Hi XG Community!
We've finished SFOS v16.05.7 MR7. This release is available from within your device for all SFOS v16.05 installations as of now and will increase the group in a few days.
The release is available to all SFOS version via MySophos portal.
You can find the firmware for your appliance from in MySophos portal.
Thank U for MR7
Can you please elaborate on the severity of some of these sql injections. Also, wanted to know the reason why we are still patching dirty cow and other dropbear CVEs that have been patched long ago upstream
NC-19720 [API] SQL Injection: Application filter add type
NC-19721 [API] SQL Injection: Proxy port config
NC-19775 [API] SQL Injection: User add/edit
NC-19558 [Base System] Add kernel patch for 'Stack Clash'CVE-2017-1000364
NC-19920 [Base System] Several vulnerabilitiy patches for Dropbear (CVE-2016-7409, CVE-2016-7408, CVE-2016-7407, CVE-2016-7406)
NC-21237 [Base System] Linux Kernel vulnerability "Dirty Cow" (CVE-2016-5195)
NC-19716 [UI] SQL Injection: Current Activities
NC-19753 [UI] SQL Injection: filter function
NC-19540 [WAF] WAF - Fix CVE-2017-7679: mod_mime buffer overread
NC-19717 [WAF] SQL injection: IPS backend server add
NC-19718 [Web] SQL Injection: Proxy file type add
NC-20787 [Web] Proxying is allowed through port 8090
NC-19719 [Wireless] Blind code execution: Access point edit
I have updated to MR7 ,Then found that incoming mail are not coming . So rolled back to MR6.
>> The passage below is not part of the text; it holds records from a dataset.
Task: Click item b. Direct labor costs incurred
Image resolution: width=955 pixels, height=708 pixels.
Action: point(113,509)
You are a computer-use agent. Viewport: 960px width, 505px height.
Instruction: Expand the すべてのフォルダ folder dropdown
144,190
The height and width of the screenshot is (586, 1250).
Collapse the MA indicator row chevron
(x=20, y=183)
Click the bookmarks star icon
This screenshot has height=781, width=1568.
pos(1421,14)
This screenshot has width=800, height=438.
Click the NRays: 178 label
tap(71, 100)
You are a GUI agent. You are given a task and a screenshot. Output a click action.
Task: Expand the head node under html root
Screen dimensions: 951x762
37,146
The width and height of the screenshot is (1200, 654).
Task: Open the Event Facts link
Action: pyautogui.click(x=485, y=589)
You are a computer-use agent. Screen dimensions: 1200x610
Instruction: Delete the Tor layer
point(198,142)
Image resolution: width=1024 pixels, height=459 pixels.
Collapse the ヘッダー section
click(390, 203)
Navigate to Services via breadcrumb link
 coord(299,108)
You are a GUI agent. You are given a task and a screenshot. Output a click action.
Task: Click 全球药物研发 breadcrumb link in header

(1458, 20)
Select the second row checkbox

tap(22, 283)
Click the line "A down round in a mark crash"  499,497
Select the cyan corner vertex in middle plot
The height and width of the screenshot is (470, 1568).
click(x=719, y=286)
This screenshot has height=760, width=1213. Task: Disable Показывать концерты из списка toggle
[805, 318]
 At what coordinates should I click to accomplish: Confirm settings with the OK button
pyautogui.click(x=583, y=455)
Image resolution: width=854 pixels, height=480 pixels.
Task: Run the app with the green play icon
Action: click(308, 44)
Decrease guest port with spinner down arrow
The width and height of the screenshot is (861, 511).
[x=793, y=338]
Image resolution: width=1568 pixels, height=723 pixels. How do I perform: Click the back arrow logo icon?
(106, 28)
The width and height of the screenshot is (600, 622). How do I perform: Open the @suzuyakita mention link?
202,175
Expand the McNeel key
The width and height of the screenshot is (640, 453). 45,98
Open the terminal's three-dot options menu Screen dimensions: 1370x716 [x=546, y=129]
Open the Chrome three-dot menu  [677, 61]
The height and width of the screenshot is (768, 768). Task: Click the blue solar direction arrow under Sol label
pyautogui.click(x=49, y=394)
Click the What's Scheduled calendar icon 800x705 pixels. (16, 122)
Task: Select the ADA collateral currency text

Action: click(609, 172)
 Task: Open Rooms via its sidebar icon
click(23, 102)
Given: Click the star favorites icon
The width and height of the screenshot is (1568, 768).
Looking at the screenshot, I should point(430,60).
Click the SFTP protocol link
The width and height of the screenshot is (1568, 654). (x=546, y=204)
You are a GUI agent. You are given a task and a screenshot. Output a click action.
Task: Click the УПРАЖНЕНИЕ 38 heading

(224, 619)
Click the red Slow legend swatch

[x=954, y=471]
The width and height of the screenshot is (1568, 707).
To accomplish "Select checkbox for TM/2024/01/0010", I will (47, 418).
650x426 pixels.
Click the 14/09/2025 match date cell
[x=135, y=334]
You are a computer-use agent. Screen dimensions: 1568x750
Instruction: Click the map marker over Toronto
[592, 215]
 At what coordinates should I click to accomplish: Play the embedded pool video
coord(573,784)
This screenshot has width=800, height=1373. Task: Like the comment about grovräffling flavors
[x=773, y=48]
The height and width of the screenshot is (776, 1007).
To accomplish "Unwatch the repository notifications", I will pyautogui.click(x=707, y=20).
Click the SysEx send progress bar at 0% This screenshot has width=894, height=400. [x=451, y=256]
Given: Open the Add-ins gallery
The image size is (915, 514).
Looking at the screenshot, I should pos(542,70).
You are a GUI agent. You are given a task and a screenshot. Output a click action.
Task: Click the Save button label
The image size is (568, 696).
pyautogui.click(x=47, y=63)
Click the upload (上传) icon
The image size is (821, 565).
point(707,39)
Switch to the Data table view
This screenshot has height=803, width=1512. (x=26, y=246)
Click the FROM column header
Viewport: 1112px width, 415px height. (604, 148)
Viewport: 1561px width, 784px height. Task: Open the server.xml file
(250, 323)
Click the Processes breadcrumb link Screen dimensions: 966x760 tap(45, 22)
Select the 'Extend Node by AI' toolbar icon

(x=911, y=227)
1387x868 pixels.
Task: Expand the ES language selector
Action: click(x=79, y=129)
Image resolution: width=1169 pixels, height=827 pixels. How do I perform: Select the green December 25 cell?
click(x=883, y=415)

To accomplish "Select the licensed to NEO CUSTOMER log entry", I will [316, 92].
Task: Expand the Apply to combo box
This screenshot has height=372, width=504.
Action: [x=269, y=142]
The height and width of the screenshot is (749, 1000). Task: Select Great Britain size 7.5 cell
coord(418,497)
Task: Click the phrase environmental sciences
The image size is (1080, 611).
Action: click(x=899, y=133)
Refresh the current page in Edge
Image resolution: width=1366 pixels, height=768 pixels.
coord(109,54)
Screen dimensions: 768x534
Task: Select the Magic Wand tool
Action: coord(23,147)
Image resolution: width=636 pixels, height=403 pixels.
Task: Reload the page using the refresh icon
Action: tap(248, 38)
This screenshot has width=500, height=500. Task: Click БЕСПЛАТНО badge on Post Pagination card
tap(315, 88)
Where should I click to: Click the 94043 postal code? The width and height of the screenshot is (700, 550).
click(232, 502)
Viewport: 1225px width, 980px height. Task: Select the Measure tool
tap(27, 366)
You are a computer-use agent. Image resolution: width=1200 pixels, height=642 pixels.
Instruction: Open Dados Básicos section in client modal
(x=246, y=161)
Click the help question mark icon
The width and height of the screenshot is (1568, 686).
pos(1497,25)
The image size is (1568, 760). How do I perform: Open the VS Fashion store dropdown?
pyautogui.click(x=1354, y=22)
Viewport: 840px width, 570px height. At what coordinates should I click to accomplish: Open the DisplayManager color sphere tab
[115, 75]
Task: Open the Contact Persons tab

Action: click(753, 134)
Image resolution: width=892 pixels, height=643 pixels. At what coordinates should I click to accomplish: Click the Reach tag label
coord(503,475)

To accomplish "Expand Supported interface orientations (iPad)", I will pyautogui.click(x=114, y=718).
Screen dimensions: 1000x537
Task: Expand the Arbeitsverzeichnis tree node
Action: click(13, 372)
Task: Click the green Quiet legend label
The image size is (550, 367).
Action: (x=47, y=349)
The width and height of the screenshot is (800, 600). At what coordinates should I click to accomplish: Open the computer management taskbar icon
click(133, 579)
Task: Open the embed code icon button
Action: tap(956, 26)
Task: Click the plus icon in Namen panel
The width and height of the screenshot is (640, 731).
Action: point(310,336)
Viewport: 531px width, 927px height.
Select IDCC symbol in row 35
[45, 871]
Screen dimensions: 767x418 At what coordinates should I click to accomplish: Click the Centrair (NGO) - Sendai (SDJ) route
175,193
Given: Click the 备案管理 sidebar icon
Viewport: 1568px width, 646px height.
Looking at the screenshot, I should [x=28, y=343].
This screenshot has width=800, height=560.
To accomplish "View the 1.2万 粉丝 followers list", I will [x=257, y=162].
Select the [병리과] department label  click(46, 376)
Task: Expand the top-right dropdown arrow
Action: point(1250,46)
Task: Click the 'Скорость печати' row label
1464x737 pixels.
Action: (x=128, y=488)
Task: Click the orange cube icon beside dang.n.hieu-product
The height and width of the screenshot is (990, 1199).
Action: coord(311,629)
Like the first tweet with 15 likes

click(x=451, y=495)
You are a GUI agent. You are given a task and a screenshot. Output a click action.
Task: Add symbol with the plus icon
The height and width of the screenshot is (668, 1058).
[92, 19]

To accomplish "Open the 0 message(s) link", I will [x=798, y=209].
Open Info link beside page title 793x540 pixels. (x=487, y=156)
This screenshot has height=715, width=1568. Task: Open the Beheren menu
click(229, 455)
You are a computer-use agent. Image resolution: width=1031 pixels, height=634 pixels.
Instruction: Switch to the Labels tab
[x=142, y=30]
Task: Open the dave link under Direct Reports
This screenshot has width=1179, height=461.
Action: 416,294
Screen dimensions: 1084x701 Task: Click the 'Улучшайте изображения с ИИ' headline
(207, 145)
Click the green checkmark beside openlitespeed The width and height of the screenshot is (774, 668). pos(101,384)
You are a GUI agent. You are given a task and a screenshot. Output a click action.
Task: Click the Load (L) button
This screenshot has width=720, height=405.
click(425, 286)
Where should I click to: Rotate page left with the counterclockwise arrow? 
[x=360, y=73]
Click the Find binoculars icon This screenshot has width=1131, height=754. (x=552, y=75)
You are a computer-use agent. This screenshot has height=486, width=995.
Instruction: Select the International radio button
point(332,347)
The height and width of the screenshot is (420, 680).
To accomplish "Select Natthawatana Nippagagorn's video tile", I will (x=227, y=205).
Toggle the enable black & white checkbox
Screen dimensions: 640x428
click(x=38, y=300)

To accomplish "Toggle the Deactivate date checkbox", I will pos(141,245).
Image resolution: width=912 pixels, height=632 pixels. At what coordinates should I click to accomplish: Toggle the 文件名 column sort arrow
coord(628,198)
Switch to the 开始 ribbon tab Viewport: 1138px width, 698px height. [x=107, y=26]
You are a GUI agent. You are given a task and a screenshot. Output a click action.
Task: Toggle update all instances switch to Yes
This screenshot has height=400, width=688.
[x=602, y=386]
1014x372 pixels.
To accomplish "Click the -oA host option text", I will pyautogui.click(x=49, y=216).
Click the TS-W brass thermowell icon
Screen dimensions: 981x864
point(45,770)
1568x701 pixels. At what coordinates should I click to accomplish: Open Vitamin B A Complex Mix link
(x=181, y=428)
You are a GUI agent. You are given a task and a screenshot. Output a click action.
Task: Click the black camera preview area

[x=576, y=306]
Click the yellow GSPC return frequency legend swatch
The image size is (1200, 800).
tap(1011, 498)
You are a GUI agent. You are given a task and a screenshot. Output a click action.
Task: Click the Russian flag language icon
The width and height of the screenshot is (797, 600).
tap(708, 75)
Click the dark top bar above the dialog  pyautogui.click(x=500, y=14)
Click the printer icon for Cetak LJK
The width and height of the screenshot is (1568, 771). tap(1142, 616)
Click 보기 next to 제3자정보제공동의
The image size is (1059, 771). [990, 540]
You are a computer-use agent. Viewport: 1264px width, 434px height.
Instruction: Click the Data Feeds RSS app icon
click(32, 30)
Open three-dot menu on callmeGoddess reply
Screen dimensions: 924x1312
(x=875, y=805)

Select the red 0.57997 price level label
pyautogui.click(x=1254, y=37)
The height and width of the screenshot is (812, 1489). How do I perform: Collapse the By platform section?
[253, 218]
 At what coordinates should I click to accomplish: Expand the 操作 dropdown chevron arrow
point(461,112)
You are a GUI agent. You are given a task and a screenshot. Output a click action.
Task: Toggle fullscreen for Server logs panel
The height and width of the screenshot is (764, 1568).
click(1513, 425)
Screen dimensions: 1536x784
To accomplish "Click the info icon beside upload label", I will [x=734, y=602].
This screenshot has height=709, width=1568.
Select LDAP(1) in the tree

Are the STAS issues of SFOS v16.05.6 MR6 patched?
Surprising to see that the issue of apostrophes in users displayNames has still not been resolved. It's almost like Scottish and Welsh people don't exist...
Same as VishvasChitale here: After update, inbound SMTP connections are very unreliable. Rolled back to MR6 :-(
Any positive feedback? (SMTP excluded)
Do NOT apply this patch.
It is going to break a lot of things.
Just ended now a long call with the support.
Any changes to the webfiltering engine and DB ?
Any other people that suffered for SMTP issues ?
You guys did change the whole Setup Process to a new Wizzard! Why did you not notice this in Release Notes? Release notes should not only inform about Bugs which are fixed, it should also inform about changes you made.
Billybob, I believe the SQL injections are largely from an intensive internal bug hunt, and came from source code review, rather than external reporting. As for Dirty COW, while Linux was vulnerable, XG Firewall, was not. The attack was possible, but useless on XG. Patching this now is just a matter of good hygene.
[SMTP Status] 421 4.3.2 The maximum number of concurrent connections has exceeded a limit, closing transmission channel
[SMTP Status] 451 4.7.0 Timeout waiting for client input
Rolled back to MR-6.
We also had issues with emails being dropped or bounced so we rolled back to MR6.
Same... Had issues with incoming SMTP. Rolled back to MR5 after a 2 hour phone call with support at 3am. ARRRRGH.